The maximum sentence for falsifying business documents is four years in prison, although shorter sentences, fines, or probation are common for those convicted. Despite this, incarceration would not legally prevent Trump from campaigning or assuming office if he were to win. Until the sentencing, he will not be imprisoned.

The guilty verdict places the United States in unfamiliar territory as it heads towards the November election, where Trump aims to reclaim the White House from current Democratic President Joe Biden. Despite maintaining his innocence, Trump plans to appeal the ruling as quickly as possible, emphasizing that the real verdict will come from the people on Nov. 5.

The outcome of the trial could impact Trump's support among independent and Republican voters, as indicated by opinion polls. This case, while initially deemed the least significant among the four criminal prosecutions Trump faces, takes on greater significance due to the likely delay of the others by procedural challenges.

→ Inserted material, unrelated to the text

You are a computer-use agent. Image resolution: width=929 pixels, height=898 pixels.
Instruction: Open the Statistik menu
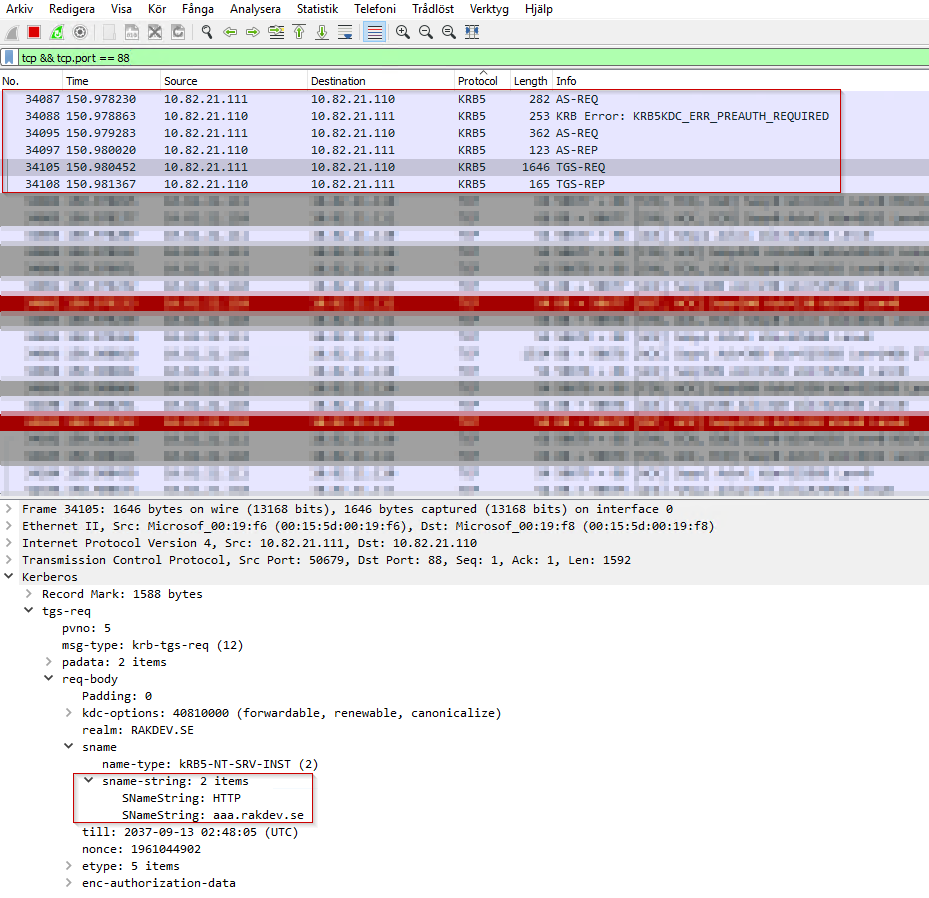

Trump was found guilty of falsifying business documents, with explicit testimony from porn star Stormy Daniels about an alleged sexual encounter in 2006. His former fixer, Michael Cohen, testified that Trump approved a $130,000 hush money payment to Daniels during the final weeks of the 2016 election, amid multiple allegations of sexual misconduct against Trump.

Following the guilty verdict, Trump's campaign is expected to intensify discussions on selecting a female running mate for the upcoming election. Meanwhile, Biden's campaign emphasized the importance of voting to keep Trump out of office, stating that no one is above the law.

While Republicans decried the verdict, the White House declined to comment. Trump's legal team plans to appeal the ruling, focusing on Daniels' testimony and the legal approach taken by prosecutors. Despite his legal battles, Trump continues to deny any wrongdoing, attributing his troubles to political motives.